Pengertian Otonomi Daerah
Otonomi daerah dapat diartikan sebagai kewajiban yang
diberikan kepada daerah otonom untuk mengatur dan mengurus sendiri urusan
pemerintahan dan kepentingan masyarakat setempat menurut aspirasi masyarakat
untuk meningkatkan daya guna dan hasil guna penyelenggaraan pemerintahan dalam
rangka pelayanan terhadap masyarakat dan pelaksanaan pembangunan sesuai dengan
peraturan perundang-undangan.
Otonomi daerah dan desentralisasi pada
dasarnya mempersoalkan pembagian tentang kewenangan kepada organ-organ
penyelenggara Negara, sedangkan otonomi
menyangkut hak yang mengikuti
pembagian wewenang tersebut.
Desentralisasi seagaimana didefinisikan Perserikata Bangsa Bangsa
adalah:
“Desentralisasi terkait dengan masalah pelimpahan
wewenang dari pemerintahan pusat yang berada di ibu kota Negara baik melalui
cara dekonsentrasi, misalnya pendelegasian, kepala pejabat di bawahnya maupun
pendeglesian kepada pemerintah atau perwakilan daerah.”
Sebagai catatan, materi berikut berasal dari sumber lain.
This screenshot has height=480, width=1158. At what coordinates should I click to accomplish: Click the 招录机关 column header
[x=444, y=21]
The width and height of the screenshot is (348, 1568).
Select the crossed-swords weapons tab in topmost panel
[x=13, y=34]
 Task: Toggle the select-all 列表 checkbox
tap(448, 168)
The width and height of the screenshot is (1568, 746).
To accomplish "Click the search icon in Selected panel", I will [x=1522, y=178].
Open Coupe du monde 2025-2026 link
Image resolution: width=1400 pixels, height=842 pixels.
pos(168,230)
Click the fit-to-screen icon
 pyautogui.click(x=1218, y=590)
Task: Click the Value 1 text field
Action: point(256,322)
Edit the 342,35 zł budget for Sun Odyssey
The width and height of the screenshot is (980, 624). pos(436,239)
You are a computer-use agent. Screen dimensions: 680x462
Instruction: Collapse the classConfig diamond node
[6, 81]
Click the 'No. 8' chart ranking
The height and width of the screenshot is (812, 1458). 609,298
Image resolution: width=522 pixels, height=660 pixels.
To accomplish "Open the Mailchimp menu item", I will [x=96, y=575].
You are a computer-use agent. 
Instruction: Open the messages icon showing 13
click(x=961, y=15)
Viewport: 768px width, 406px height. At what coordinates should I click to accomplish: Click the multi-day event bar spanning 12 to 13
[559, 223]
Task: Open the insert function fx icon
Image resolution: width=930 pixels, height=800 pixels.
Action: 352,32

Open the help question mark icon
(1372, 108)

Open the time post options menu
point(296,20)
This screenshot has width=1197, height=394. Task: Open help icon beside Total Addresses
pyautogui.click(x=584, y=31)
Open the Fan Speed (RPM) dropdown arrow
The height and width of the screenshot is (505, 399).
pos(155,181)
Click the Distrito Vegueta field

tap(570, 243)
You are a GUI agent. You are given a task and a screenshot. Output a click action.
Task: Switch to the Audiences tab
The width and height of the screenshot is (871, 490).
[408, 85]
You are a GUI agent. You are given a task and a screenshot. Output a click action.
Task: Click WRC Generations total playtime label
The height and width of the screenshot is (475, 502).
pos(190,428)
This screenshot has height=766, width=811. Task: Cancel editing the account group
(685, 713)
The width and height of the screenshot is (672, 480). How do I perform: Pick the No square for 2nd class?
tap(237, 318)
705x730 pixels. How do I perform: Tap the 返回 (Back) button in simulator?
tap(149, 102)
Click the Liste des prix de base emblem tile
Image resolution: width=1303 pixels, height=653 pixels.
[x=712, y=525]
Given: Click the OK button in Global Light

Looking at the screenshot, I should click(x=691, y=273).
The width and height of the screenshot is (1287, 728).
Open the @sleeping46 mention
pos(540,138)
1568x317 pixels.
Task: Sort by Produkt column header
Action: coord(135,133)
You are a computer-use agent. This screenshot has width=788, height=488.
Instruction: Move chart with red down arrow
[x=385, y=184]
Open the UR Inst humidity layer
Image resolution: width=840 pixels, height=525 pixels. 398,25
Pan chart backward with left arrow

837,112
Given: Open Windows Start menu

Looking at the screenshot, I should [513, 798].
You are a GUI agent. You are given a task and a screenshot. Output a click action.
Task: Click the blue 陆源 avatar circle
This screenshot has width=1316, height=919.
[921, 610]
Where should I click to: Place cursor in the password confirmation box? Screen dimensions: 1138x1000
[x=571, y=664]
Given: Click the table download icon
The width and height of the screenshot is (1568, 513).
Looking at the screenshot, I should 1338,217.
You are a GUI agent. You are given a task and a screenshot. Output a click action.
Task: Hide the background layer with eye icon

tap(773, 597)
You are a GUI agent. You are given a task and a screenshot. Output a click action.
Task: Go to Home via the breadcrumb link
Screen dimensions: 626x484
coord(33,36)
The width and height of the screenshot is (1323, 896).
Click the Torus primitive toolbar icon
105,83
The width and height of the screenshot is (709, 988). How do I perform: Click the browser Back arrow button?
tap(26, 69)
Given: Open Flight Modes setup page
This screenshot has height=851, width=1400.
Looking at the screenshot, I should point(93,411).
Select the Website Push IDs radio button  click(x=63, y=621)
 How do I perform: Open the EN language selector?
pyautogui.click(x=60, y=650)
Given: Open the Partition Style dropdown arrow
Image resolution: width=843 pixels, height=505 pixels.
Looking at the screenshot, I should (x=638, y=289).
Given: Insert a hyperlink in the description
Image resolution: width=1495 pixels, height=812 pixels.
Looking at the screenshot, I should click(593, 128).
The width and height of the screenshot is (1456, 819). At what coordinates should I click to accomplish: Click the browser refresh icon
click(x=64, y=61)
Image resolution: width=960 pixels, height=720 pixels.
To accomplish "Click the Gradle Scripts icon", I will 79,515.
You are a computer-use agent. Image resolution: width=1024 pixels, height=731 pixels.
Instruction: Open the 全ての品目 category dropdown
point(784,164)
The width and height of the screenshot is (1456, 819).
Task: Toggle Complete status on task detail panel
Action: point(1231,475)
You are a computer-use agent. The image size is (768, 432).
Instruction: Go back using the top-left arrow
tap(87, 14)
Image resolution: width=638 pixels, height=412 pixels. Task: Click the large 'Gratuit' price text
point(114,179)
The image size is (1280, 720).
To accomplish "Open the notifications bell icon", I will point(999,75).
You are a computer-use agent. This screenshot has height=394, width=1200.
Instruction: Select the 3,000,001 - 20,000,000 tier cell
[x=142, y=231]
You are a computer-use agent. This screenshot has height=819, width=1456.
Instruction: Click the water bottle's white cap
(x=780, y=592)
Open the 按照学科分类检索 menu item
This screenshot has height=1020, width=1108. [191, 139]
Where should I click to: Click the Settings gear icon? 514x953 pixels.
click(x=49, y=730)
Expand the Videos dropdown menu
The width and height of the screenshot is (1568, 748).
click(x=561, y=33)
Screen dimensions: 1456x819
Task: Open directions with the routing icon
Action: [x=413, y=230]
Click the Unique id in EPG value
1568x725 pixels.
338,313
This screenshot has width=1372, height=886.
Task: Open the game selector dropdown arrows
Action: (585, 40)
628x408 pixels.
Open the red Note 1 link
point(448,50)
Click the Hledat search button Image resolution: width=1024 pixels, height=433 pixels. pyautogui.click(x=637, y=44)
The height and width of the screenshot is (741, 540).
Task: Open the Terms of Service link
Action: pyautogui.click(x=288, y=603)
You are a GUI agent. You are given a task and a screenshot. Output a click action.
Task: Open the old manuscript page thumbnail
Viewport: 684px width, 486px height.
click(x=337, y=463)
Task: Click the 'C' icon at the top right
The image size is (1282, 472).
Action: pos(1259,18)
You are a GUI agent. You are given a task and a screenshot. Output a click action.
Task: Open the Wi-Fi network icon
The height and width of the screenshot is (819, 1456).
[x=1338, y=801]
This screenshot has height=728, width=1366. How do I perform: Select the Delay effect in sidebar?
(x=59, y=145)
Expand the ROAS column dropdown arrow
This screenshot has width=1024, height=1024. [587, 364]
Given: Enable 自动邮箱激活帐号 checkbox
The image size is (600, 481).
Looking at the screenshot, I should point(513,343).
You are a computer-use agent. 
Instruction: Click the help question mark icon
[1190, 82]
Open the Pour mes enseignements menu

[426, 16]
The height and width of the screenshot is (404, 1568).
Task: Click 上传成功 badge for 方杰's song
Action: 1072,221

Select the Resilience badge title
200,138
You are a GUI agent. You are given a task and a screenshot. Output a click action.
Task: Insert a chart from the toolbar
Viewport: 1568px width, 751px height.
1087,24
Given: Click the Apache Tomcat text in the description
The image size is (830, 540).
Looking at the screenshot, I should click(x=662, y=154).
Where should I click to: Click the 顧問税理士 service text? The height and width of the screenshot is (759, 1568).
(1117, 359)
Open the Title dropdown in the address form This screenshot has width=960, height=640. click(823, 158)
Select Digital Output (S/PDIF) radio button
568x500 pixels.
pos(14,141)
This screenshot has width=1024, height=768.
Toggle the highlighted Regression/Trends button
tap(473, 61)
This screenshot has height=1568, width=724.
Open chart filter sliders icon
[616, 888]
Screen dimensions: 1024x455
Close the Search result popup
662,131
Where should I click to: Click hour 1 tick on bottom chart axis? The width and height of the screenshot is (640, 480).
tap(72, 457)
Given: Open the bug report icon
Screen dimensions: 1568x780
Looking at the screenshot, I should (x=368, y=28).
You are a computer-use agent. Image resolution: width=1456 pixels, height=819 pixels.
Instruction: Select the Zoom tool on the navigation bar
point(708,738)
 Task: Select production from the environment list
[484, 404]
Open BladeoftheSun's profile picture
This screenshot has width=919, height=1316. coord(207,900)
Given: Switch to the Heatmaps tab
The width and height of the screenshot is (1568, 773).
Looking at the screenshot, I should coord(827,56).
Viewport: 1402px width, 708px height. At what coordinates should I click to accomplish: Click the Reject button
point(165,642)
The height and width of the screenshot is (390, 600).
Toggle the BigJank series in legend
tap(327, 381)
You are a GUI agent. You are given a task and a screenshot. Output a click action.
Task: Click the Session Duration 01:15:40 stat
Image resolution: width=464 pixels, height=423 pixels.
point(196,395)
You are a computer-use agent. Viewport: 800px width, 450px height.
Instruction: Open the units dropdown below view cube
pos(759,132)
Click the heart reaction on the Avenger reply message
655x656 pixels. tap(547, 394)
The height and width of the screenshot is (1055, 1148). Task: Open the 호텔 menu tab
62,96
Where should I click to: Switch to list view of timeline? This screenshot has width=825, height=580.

Batasan ini hanya menjelaskan proses
kewenangan yang diserahkan pusat pada daerah, tetapi belum menjelaskan isi dan
keluasan kewenangan serta konsekuensi penyerahan kewenangan itu bagi badan
badan otonomi daerah.
Alasan mengapa Indonesia membutuhkan
desentralisasi adalah karena, kehidupan berbangsa dan bernegara saat ini sangat
terpusat di Jakarta (Jakarta sentris).
Sementara itu pembangunan di beberapa wilayah lain cendrung bahkan di jadikan
objek bahan “perarahan” pemerintah pusat. Pembagian kekayaan yang scara tidak
adil dan merata. Daerah-daerah yang memiliki semberdaya alam yang berlimpah
tidak menerima perolehan dana yang patut dari pemerintah pusat. Kesenjangan
social antar satu dan yang lain sangatlah mencolok
Pelaksanaan desentralisasi harus
berlandaskan argumentasi yang kuat dan baik secara teoretis dan empiris.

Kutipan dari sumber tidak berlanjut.